Shareholders of troubled Adelaide chemical business Penrice have voted to retain its current leadership.
Today's extraordinary general meeting is believed to be the first time the Federal Government's two-strikes law on executive remuneration has been invoked.
Under the rule, a board must stand for re-election if more than 25 per cent of investors reject the pay deals for two years in a row.
The law was brought into effect by an amendment to the Corporations Act in July 2011.
Before the vote, the company's chairman, David Trebeck, admitted over-promising and under-delivering, but he denied claims that the board has been operating on spin rather than substance.
He also accused one of the company's major shareholders, London City Equities, of trying to infiltrate the board.
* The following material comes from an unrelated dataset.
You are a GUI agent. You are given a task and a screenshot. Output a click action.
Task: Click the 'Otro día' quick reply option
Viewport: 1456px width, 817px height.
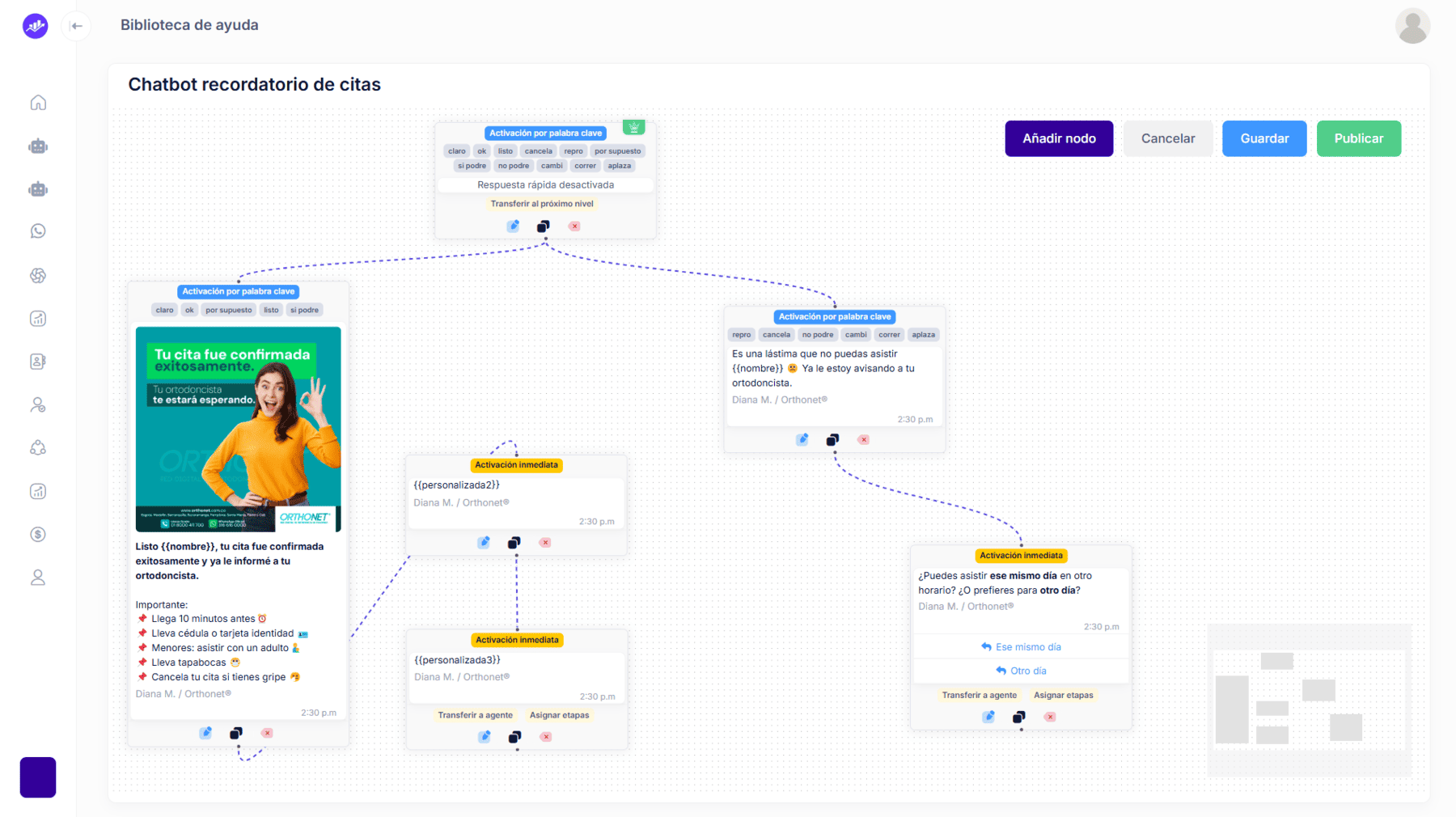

Mr Trebeck said that the three new candidates are essentially their representatives.
That resulted in a fiery exchange between the new candidates and David Trebeck, with the new candidates making it very clear that they did not agree with his perception of them, and that they were very much independent.
However, shareholders overwhelmingly voted to retain Mr Trebeck and Andrew Fletcher, with more than three-quarters of votes cast going in their favour.
Mr Trebeck says the result was "emphatic".
"A total of around 65 per cent of the company's shares have been voted - this has been no mean feat given the dispersed nature of the register and its predominantly retail investor focus," he said in a statement after the meeting.
"Of those [votes cast], approximately 75 to 80 per cent have voted for the re-election of Andrew Fletcher and myself, and against the election of the other candidates." Mike Carter was among the candidates challenging the leadership and says the result was "disappointing but overwhelming." "[The incumbents] certainly had the large shareholders voting with them.
I think it's a pity for the smaller shareholders," he said.
Penrice announced last week it will cease soda ash production at its Osborne plant and switch to distributing cheaper imports in July.
The compound is used to make glass and detergents and about 60 workers will lose their jobs if the decision to scrap production goes ahead.